If you pass that test, you’re still not home, because VC’s are very limited in the number of investments they can make. Not because they don’t have enough money, but because they don’t have enough time. If they invest, it’s an ongoing commitment. They need to stay on top of what you’re doing, how your competitors are responding, and what’s happening in your product category. If they take a board seat, they will have to attend (and hopefully prepare for) your board meetings. The workload is high enough that over the investment phase of a fund (usually the first 5 or 6 years), they may only make 5 or 6 investments – so one investment per year. And to make that one investment, they may evaluate (both superficially and in-depth) probably 150 companies.

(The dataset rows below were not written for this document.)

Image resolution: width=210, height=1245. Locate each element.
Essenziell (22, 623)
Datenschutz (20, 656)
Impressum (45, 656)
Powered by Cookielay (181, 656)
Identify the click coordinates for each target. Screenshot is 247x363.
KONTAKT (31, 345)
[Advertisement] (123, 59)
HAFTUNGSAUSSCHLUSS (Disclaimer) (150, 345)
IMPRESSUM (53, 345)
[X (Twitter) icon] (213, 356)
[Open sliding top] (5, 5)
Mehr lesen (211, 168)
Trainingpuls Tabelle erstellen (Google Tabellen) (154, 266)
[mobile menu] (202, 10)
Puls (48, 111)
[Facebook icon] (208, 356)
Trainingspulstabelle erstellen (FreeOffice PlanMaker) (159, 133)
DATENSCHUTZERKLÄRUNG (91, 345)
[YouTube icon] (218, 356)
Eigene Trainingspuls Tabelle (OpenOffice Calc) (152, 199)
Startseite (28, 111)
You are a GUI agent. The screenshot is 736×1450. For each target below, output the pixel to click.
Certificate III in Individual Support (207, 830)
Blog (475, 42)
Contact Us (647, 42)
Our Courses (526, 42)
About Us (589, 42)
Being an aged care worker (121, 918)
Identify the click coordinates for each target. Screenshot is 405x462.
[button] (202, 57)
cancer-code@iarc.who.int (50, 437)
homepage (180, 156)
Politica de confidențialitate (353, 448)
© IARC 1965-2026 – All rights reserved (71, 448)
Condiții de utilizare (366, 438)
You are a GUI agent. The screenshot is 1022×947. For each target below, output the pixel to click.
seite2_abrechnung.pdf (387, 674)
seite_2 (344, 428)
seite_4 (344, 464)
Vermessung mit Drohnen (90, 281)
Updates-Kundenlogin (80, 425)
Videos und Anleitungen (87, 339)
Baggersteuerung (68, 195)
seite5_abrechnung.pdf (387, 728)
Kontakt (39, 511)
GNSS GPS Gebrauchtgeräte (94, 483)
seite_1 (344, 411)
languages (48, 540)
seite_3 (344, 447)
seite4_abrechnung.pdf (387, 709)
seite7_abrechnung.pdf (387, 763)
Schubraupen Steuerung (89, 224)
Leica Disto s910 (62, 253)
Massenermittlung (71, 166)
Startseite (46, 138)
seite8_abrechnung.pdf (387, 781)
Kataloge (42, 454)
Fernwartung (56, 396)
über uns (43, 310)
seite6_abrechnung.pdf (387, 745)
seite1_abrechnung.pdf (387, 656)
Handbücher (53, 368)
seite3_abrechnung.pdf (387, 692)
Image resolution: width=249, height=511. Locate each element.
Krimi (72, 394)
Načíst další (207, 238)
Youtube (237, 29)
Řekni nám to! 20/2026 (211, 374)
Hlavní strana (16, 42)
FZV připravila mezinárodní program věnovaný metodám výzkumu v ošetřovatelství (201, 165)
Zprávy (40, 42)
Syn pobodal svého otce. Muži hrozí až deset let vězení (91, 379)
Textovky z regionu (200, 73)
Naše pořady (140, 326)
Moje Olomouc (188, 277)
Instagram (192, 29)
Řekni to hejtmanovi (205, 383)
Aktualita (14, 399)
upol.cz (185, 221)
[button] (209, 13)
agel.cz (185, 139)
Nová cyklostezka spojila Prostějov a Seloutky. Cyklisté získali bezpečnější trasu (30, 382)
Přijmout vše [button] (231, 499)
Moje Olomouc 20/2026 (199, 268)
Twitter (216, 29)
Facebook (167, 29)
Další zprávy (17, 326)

A VC’s investment is rarely a binary decision: “This company is good, so I’ll invest. This company is bad, so I won’t.” Instead, it’s a ranking problem, “of the 30 great companies I’ve seen this year, which is the best of them.”
What can make the process especially frustrating to a new entrepreneur is that the VC will rarely say “no” outright. They won’t say yes… they will want to wait to gather more data, evaluate your progress, see how the space evolves, etc. So, if they aren’t tripping all over themselves to follow up, get you into the partners meeting, and send you the term sheet? I’m sorry, but it usually means they just aren’t that into you.
All of this may be unfair. It may be harsh. But it is the way it works.
Now I’m talking about VC’s. But as you know, there is a class of investors who are willing to invest because they believe in you and what you are doing. It’s called the friends and family round, and it’s called that because… well… because it’s made up of your friends and your family.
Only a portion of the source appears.